A good example of NIST AI RMF adoption at Frontier level: Anthropic’s Implementation
A strong example of the effective application of the NIST AI RMF can be found in Anthropic’s Claude 3 model card. Their methodology demonstrates that AI interpretability is not just about describing model decisions but about actively developing tools to understand and shape AI behavior over time.
As a leading frontier AI developer, Anthropic AI explicitly aligns with the NIST framework while also extending its principles through pioneering interpretability research and a dynamic approach to AI governance.
Their model card goes beyond merely documenting compliance efforts. It emphasizes ongoing evaluations of robustness, bias, and reasoning capabilities, but it also acknowledges limitations in explainability (such as the fact that enterprise clients using their models via API have no access to the internal model architecture or reasoning mechanisms).
One of the key strengths of Anthropic’s approach is its integration of mechanistic interpretability research, a field in which they are at the forefront, with Chris Olah leading their current research efforts. Rather than relying solely on post-hoc explanations, they prioritize a deeper, structural understanding of model behavior.
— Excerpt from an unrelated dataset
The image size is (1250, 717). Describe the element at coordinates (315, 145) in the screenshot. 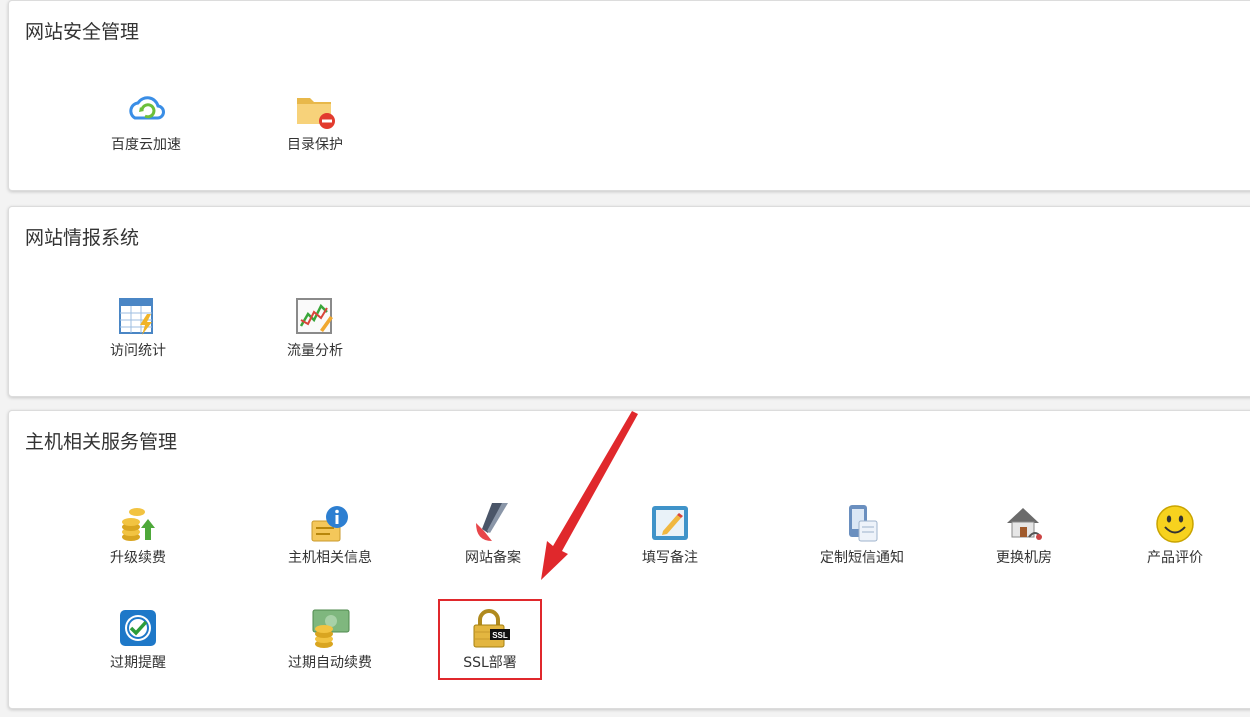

A particularly forward-thinking component of their risk framework is the assessment of “autonomous replication and adaptation” (ARA) capabilities, which evaluates whether the model can exhibit emergent behaviors such as self-improvement or manipulation. This type of evaluation extends beyond standard explainability measures and introduces a higher benchmark for systemic risk assessment, an area that is still underdeveloped in broader AI governance discussions.
Additionally, Anthropic ties its evaluation processes to its Responsible Scaling Policy (RSP), recognizing that model behavior does not remain static as capabilities increase. Their approach accounts for scaling-related risks, ensuring that evaluations evolve alongside model advancements.
I’d love to hear from those working in AI interpretability, governance, and safety: how can we ensure AI policy reflects the complexity of mechanistic interpretability research?